100% Renewable Energies Starting Today is Not Enough
The loss of anthropocentric aerosols concurrent with a switch from fossil fuel energies will induce an additional global temperature rise on the order of 1 to 2 degrees Celsius. Reduced rate of CO2 emissions due to infrastructure maintenance for existing renewable options would be of little use for preventing a temperature rise beyond 3 degrees Celsius with respect to pre-industrial levels. The accompanying graph on the left plots future trajectories of the Earth in the CO2 temperature plane for hypothetical scenarios, each of which assumes that the global total consumption of energy comes from one particular technology.

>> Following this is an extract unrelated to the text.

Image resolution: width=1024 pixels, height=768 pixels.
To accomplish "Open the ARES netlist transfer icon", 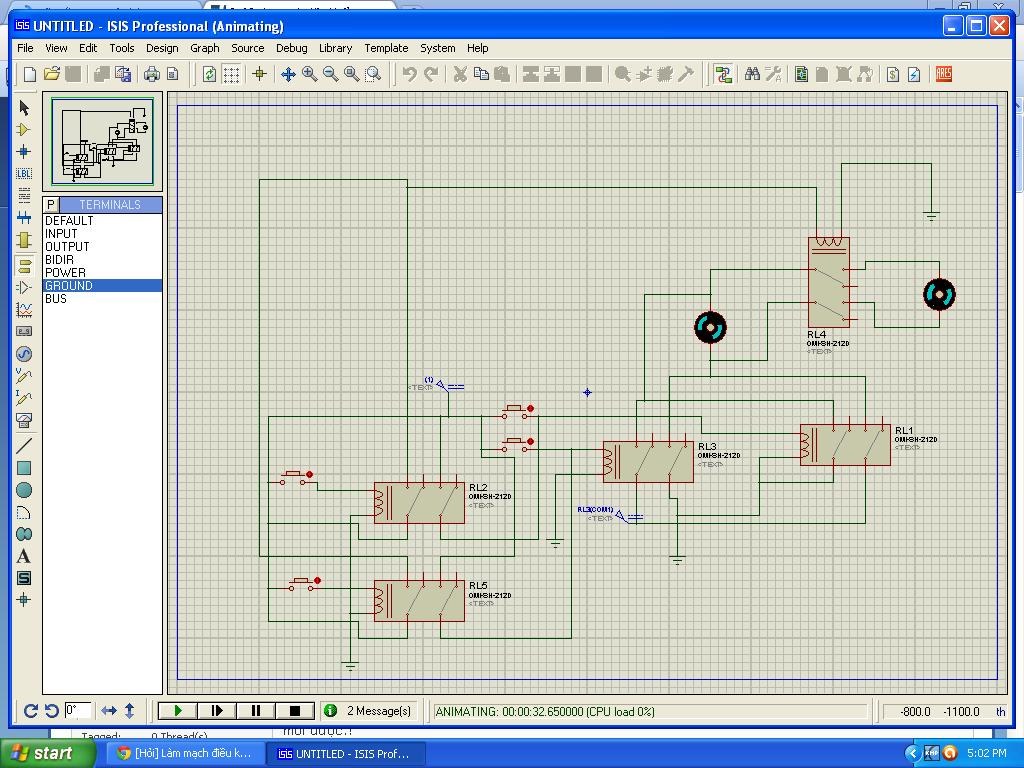I will 943,74.
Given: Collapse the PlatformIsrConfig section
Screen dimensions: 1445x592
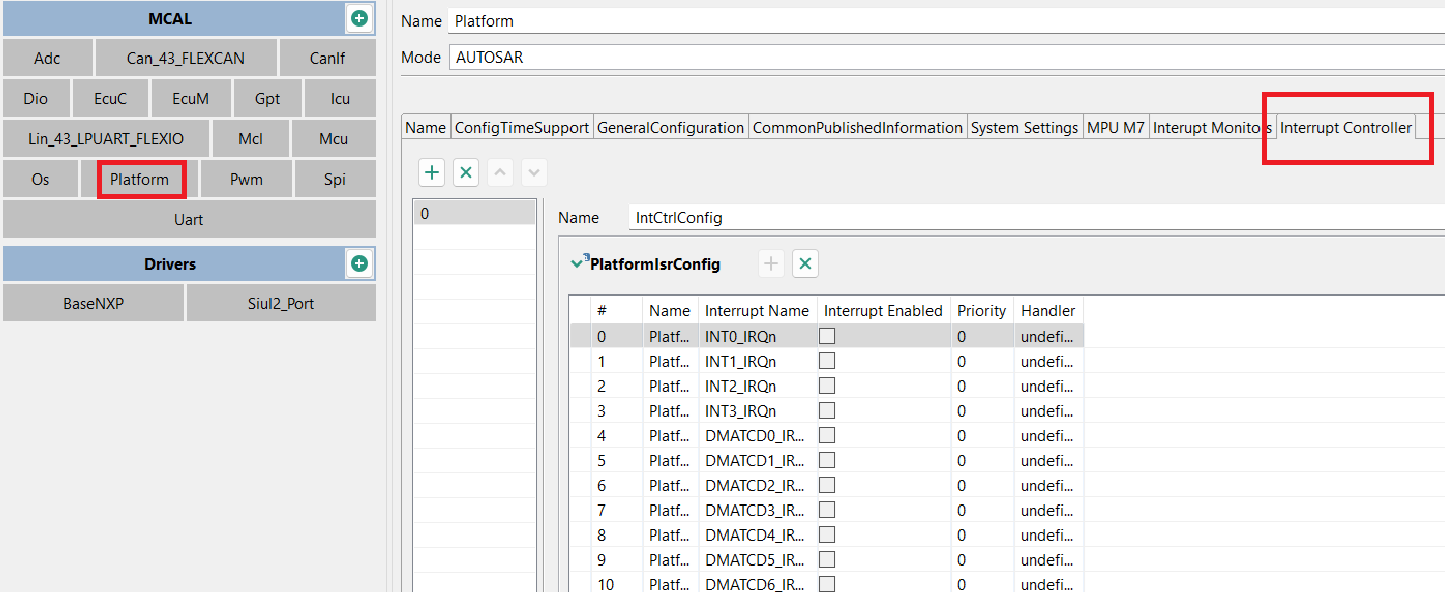Looking at the screenshot, I should (577, 264).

Sunlight is the central source powering our ecosystems on Earth and mirrors are versatile tools that enables manipulation of this resource for various uses. Unlike traditional geoengineering, the MEER:ReflEction framework is multi-pronged and rooted in the ecological functioning and resource availability of the planet. It is thus unsurprising that we have been able to design a coherent framework that would simultaneously solve the major, imminent threats to our civilization and ecosystems. The problems that we can solve include: planetary overheating, arctic methane release, decreasing food production, slow renewable energy transition, and ecological degradation.
Project MEER:ReflEction aims to implement durable, scalable glass-mirror based infrastructures to reflect sunlight out of the Earth's atmosphere to cool the climate keeping it within livable ranges. Project MEER:ReflEction's mirror structures will reflect sunlight as well as generate electricity by concentrating some reflected sunlight with unique solar panels.